Esercizio 1 —
Cita dal passo sui due album il tratto che va dalle parole "Anche in Italia" fino alle parole "di Giampaolo Pieroni.".
Esercizio 2 —
Elenca tutti i componenti del quartetto di Jesi nominati nel passo sui due album.
Esercizio 3 —
Secondo il passo sui due album, in che anno è uscito l'album Al Volo degli Stormy Six?

Passo estratto —
┄┄┄┄┄┄┄┄┄┄┄┄┄┄┄┄┄┄┄┄
Non Si Sa Dove Mettersi, non è solo una citazione esplicita degli Stormy Six (il brano “Non Si Sa Dove Stare” che apriva l’album del 1982 Al Volo), ma una frase che riassume tutto il disagio delle (molte) persone che non riconoscono più il mondo in cui vivono, affrontando a fatica il caos che le circonda e la scomodità di una posizione in cui non riescono più a sentirsi a proprio agio. L’identità sonora dei Fluxus è sempre estremamente riconoscibile anche a distanza di anni, e l’album non fa prigionieri, sia nei brani dal ritmo più pressante e battente, che in quelli dalla cadenza più pesante come la splendida ”Gli Schiavi Felici”. Oggi più che mai è un dovere seguire i torinesi nella loro battaglia, senza lasciarsi abbindolare dalle promesse mai mantenute della società attuale e da un certo tipo di musica italiana.
Anche in Italia si può fare eccome dell’ottimo noise rock, mutuato dal blues e dal post punk, con innesti di free jazz e strappi lancinanti, scuri ed epilettici. Nel 2011 il quartetto di Jesi Butcher Mind Collapse ha pubblicato Night Dress che è stato per distacco il mio album italiano preferito, grazie ad un’ispirazione sempre vivida e alle capacità compositive, espressive e tecniche del gruppo capitanato dal cantante Jonathan Iencinella coadiuvato dagli strappi del sax di Nicola Amici, dalla chitarra baritona di Riccardo Franconi e dalle percussioni di Giampaolo Pieroni.
┄┄┄┄┄┄┄┄┄┄┄┄┄┄┄┄┄┄┄┄
Voci estratte —

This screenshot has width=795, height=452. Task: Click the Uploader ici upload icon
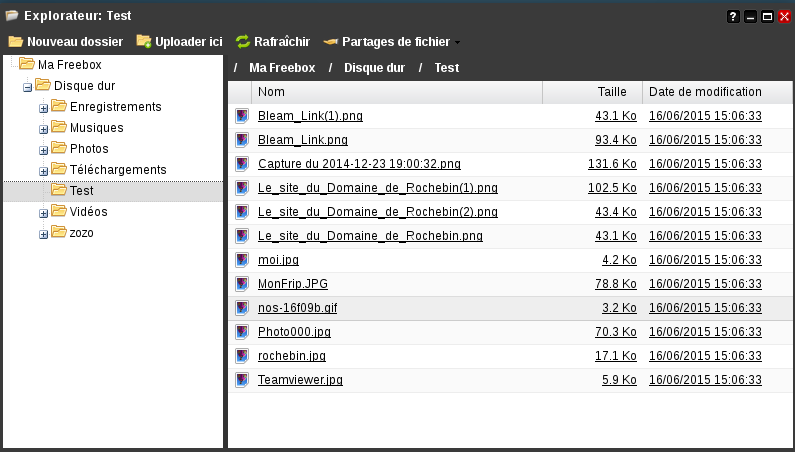[144, 42]
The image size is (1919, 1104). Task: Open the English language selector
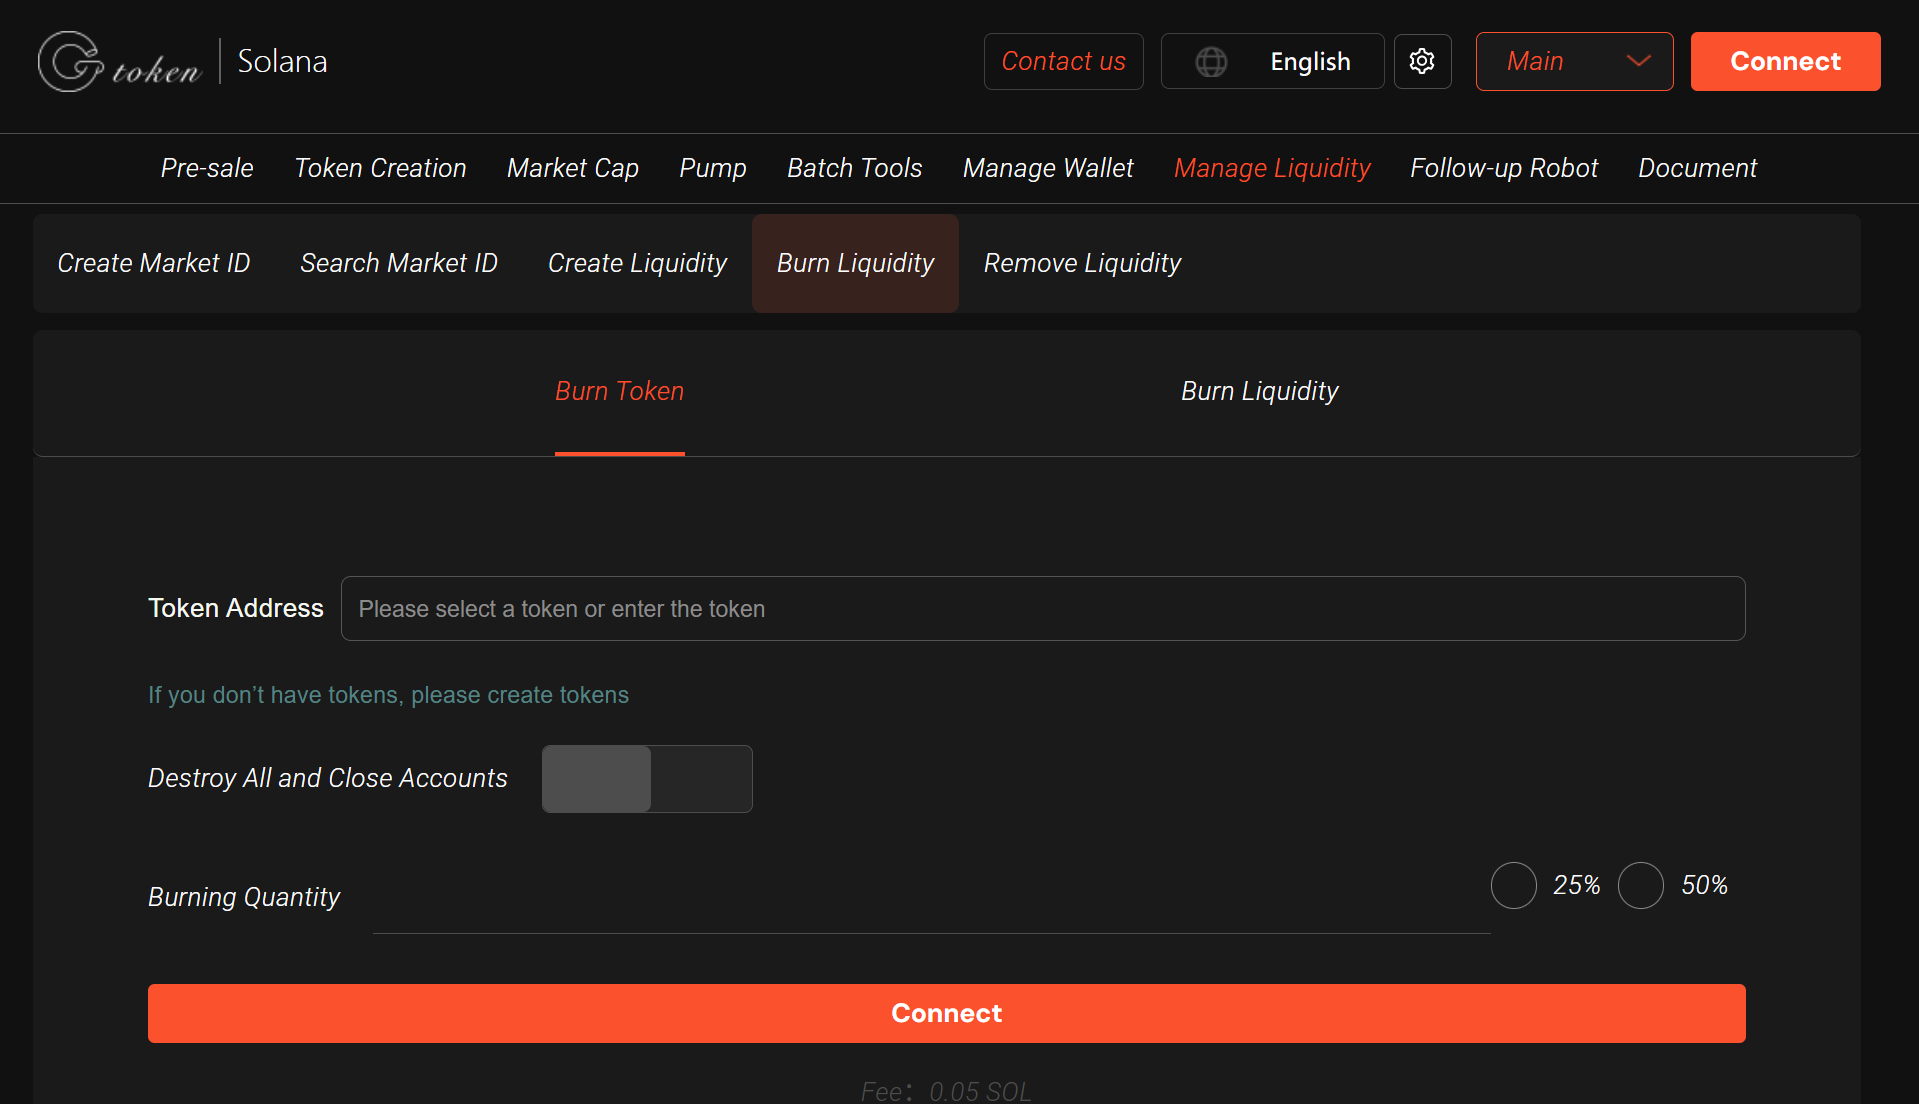click(x=1309, y=62)
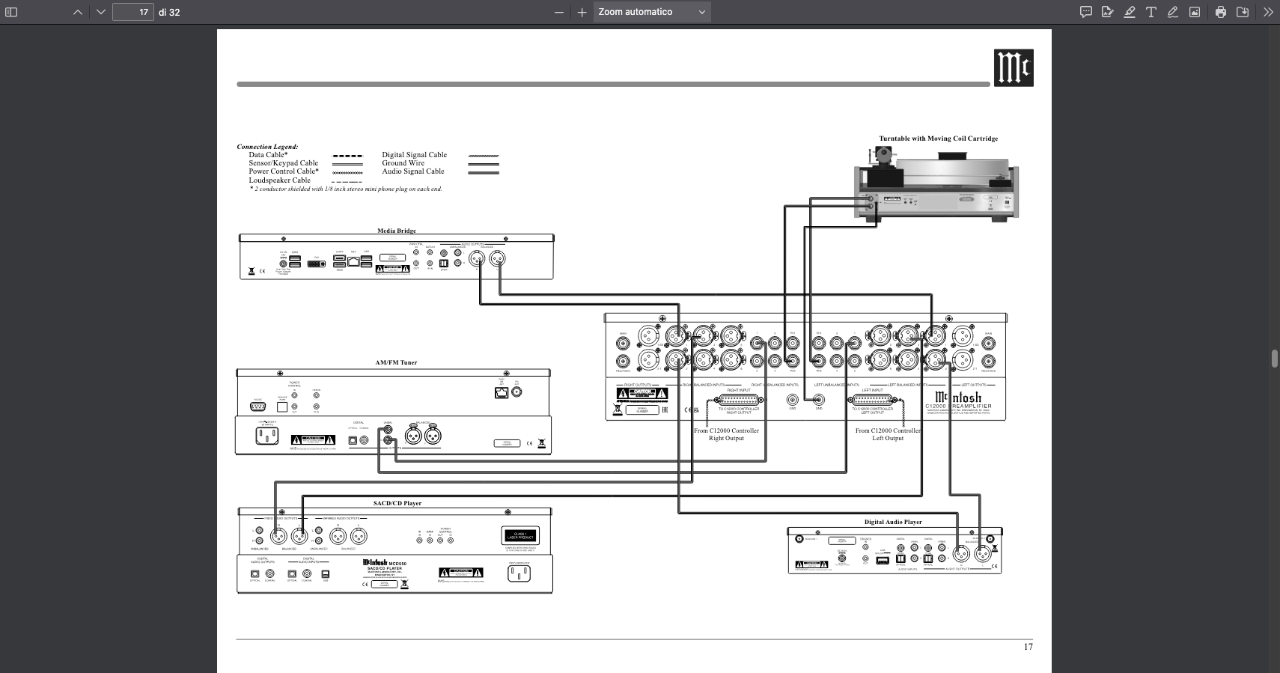Add an image to the PDF
Viewport: 1280px width, 673px height.
coord(1194,12)
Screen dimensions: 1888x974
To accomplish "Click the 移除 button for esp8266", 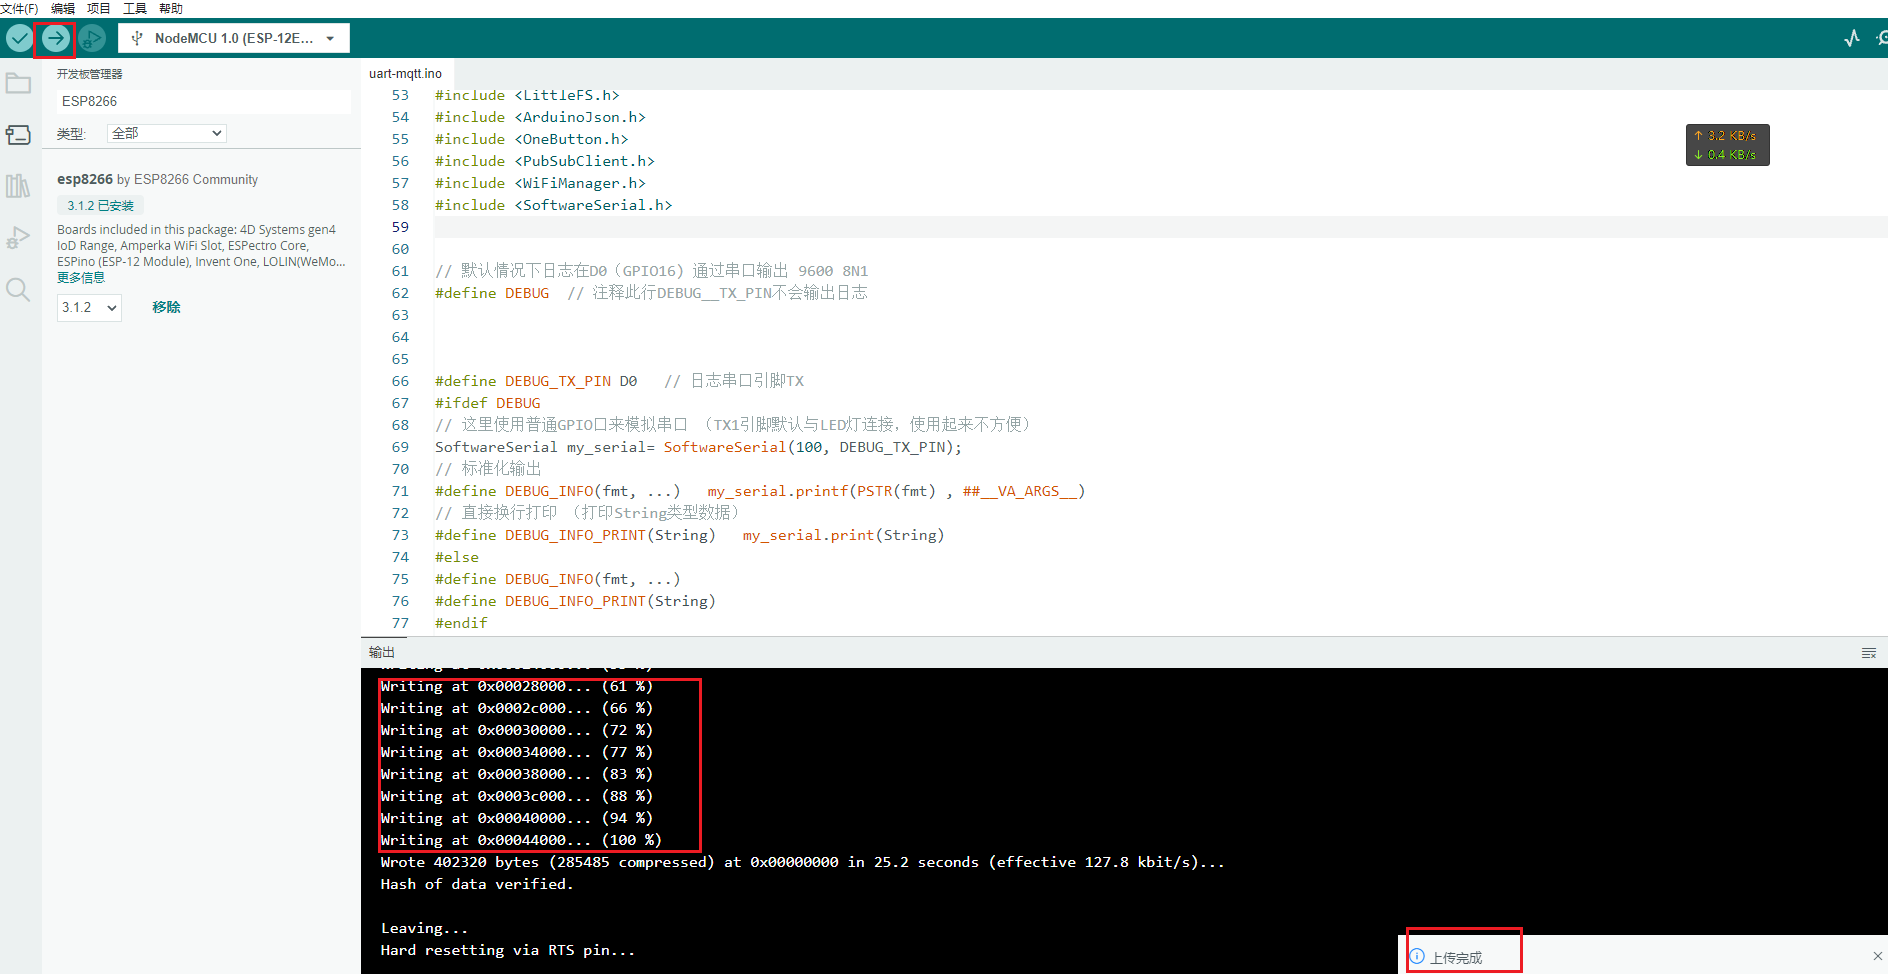I will click(x=166, y=307).
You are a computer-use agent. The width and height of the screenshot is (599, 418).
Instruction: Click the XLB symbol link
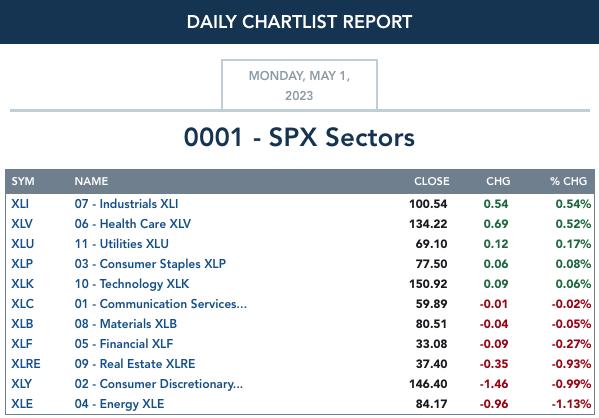point(22,324)
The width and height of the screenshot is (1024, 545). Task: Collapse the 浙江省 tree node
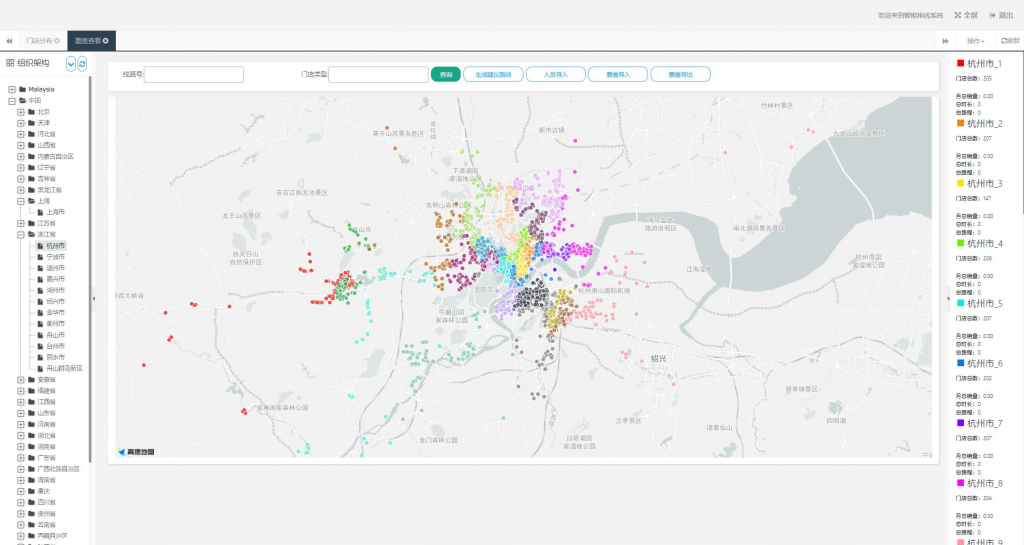[x=20, y=234]
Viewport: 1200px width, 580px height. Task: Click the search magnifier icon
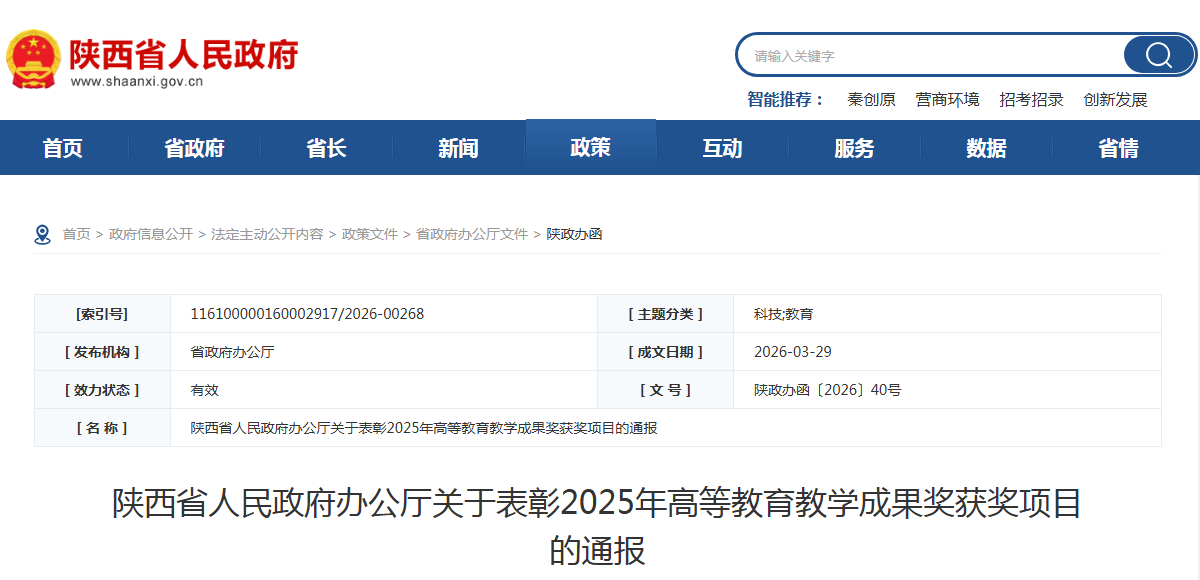[1157, 55]
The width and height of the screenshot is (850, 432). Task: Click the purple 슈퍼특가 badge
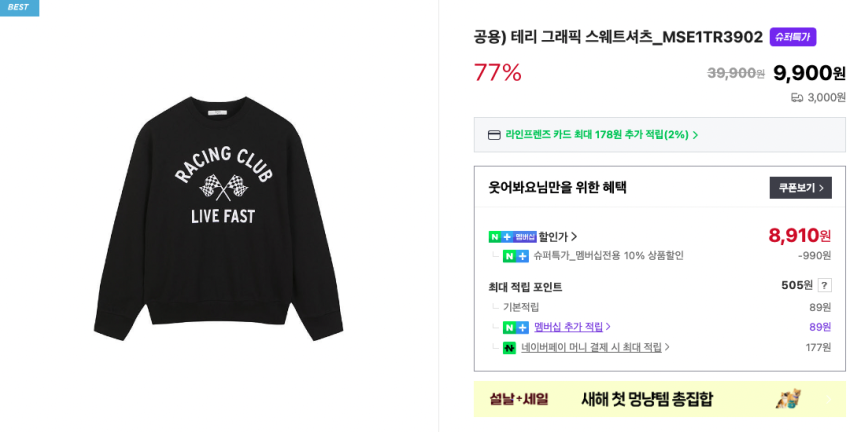click(x=793, y=37)
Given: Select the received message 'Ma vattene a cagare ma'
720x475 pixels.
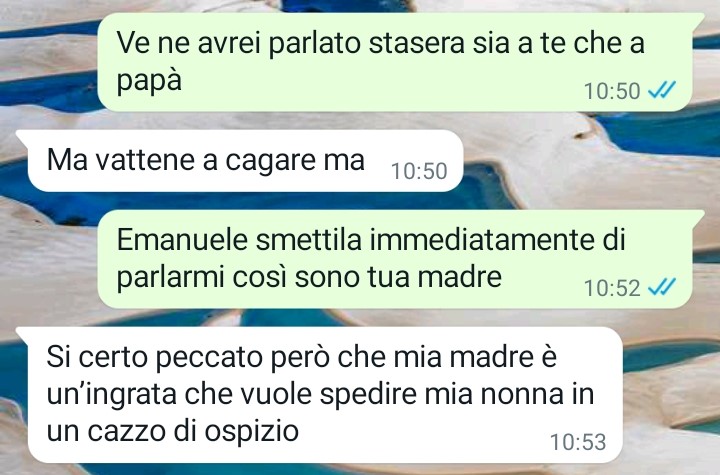Looking at the screenshot, I should (239, 161).
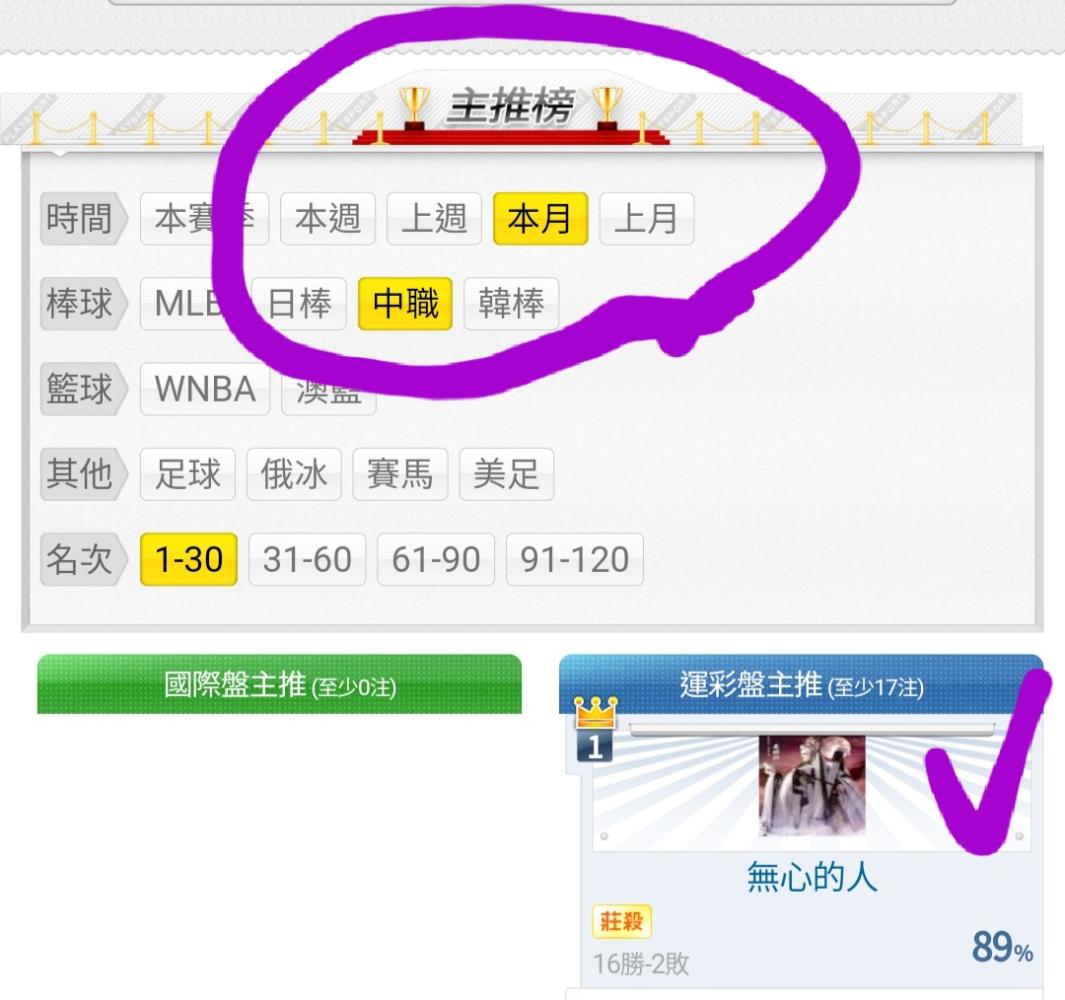1065x1000 pixels.
Task: Show ranks 91-120
Action: [575, 560]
┄┄┄┄┄┄┄┄┄┄┄┄┄┄┄┄┄┄┄┄
Risposta scritta 1 —
Anche in Italia si può fare eccome dell’ottimo noise rock, mutuato dal blues e dal post punk, con innesti di free jazz e strappi lancinanti, scuri ed epilettici. Nel 2011 il quartetto di Jesi Butcher Mind Collapse ha pubblicato Night Dress che è stato per distacco il mio album italiano preferito, grazie ad un’ispirazione sempre vivida e alle capacità compositive, espressive e tecniche del gruppo capitanato dal cantante Jonathan Iencinella coadiuvato dagli strappi del sax di Nicola Amici, dalla chitarra baritona di Riccardo Franconi e dalle percussioni di Giampaolo Pieroni.

Risposta scritta 2 —
Jonathan Iencinella, Nicola Amici, Riccardo Franconi, Giampaolo Pieroni

Risposta scritta 3 —
Nel 1982.